Not hyperbolic exactly. Let's put it this way: I don't think it would be possible to pin down who or what is "the greatest threat to world peace." For many reasons.

Define peace. Does peace mean that no organized armies are fighting each other? Or does it mean that people can do what they want without fear of violence? Is it peace if a dictator has the right to kill anyone he likes at will, and is inclined to do so quite readily, but his subjects are so abject that they never give him the slightest occasion for it? What if he starves them instead of shooting them-- is that a famine, but still "peaceful"? Is it peace if there is a high crime rate? If crime is not a breach of the peace, where is the line between terrorism and crime?

Define world peace, then. Does world peace mean the absence of world war, or an absence of war all over the world? If there is a civil war in the Congo killing millions of people, but people in rich countries who write and read and comprise "public opinion" don't know about it, is that world peace? If countries arm against each other and are on the very brink of war perpetually, yet are held in check by a balance of mutual fear, is that world peace?

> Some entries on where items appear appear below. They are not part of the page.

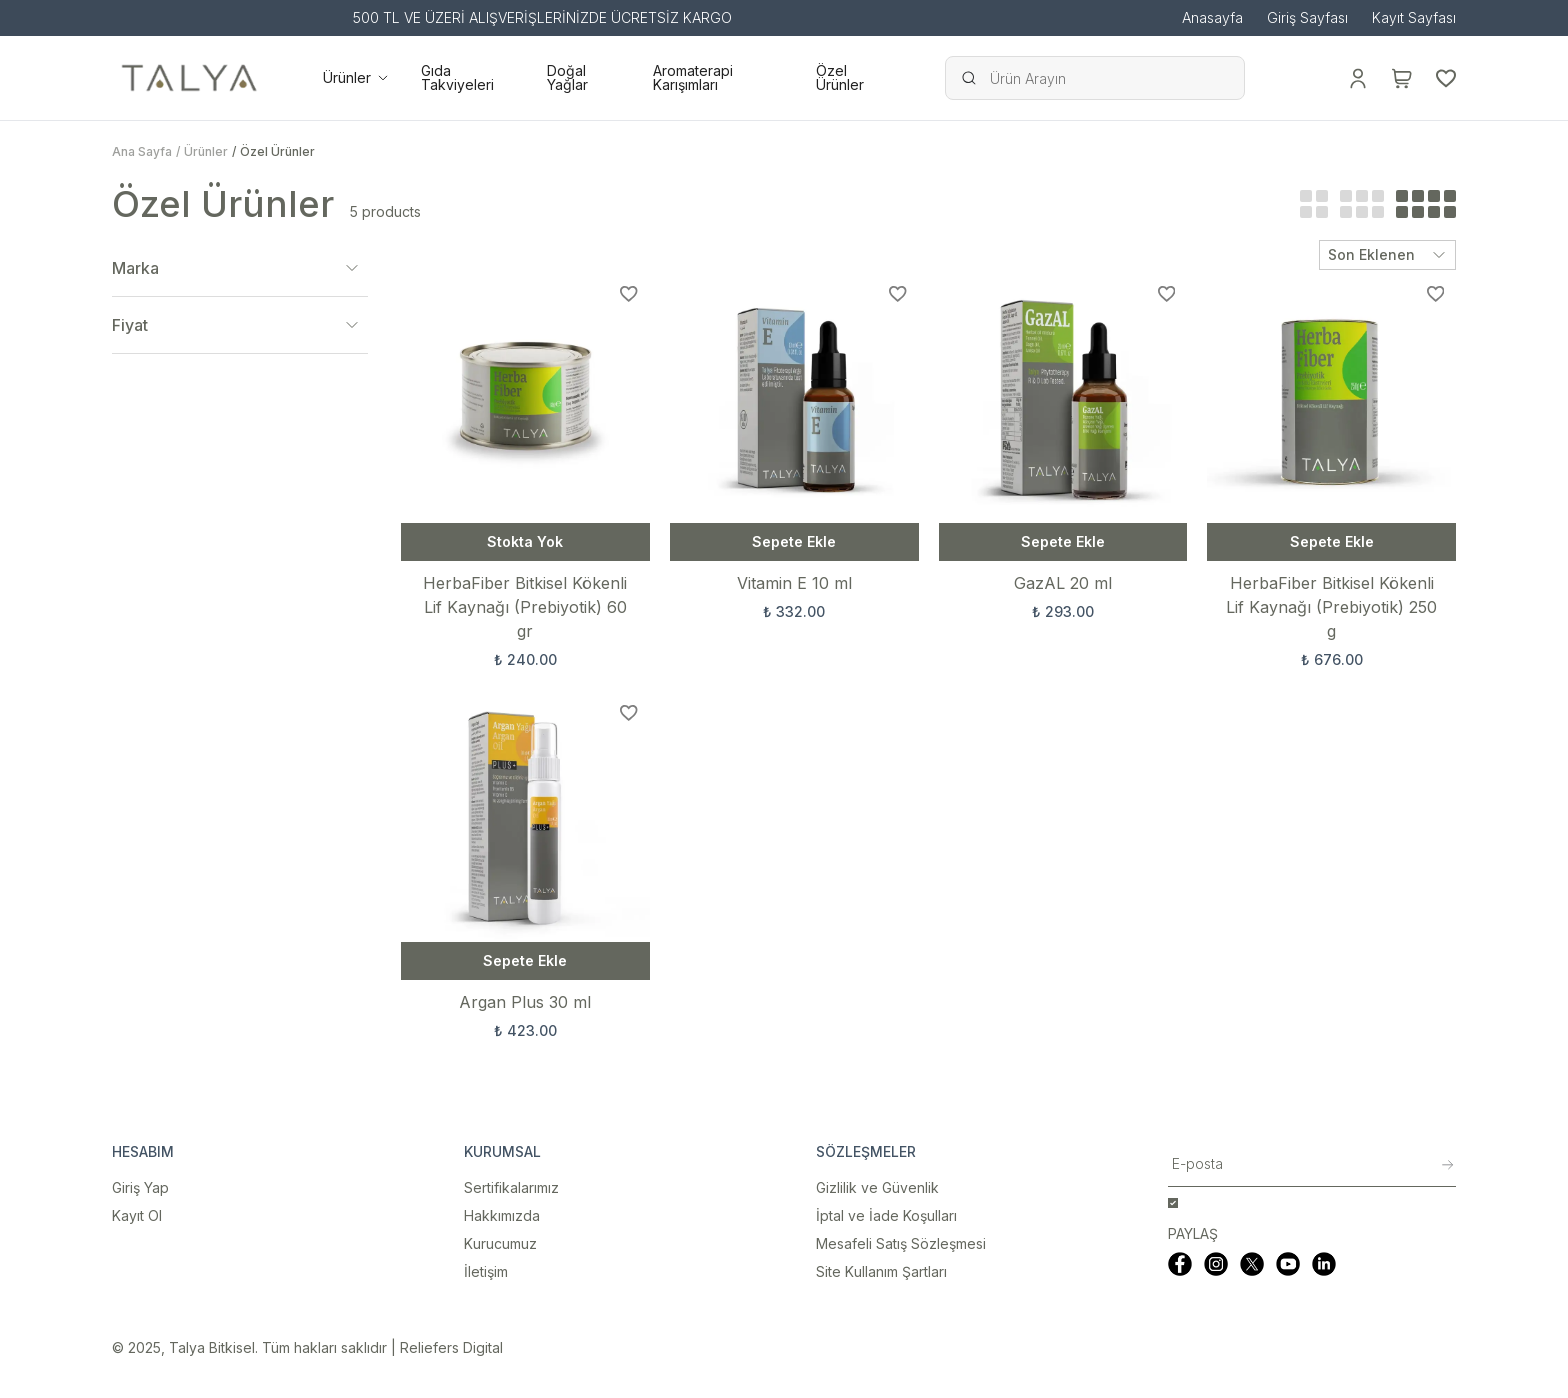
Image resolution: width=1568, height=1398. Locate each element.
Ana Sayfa (142, 151)
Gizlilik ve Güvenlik (877, 1187)
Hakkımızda (502, 1215)
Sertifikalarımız (511, 1187)
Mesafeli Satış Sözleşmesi (901, 1243)
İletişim (486, 1271)
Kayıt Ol (137, 1215)
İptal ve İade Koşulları (886, 1215)
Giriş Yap (140, 1187)
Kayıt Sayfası (1414, 18)
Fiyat (240, 325)
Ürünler (206, 151)
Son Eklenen (1387, 254)
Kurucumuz (500, 1243)
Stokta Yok (525, 541)
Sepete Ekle (794, 541)
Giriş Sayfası (1307, 18)
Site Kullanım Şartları (881, 1271)
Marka (240, 268)
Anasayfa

Furthermore, is world peace a good thing? To clarify, unless we adopt an unreasonably idealistic definition of world peace, there are presumably many versions of it, ranging from a world of robust civic freedom governed by strong, effective, honest and peace-loving governments, to a world in which dictators maintain the subjection of their cowering populaces through a low but persistent level of arbitrary violence while maintaining stability among themselves by mutual fear. Are some forms of world peace (much) better than others? If so, are certain states of war better than certain states of world peace? If so, to go further, does the phrase "world peace" have inescapably positive connotations in our discourse, and are these connotations perhaps question-begging and harmful?

In my post, I was talking about the economy, and suggesting that the extraordinary boom in world economic growth in the past year (the fastest worldwide economic growth in 20 years, if I'm not mistaken) owes a good deal to the fact that people were no longer worrying about the looming war between the US and Iraq. For those purposes, it doesn't matter whether Saddam or the US was the "greatest threat to world peace"; my point was more that the situation was the greatest threat to world peace, which I think is surely true, however the blame for the situation be distributed between Saddam and the coalition.


Blog can push you in philosophic directions that traditional journalism is immune to.  Some say it's the wave of the future.  I hope so.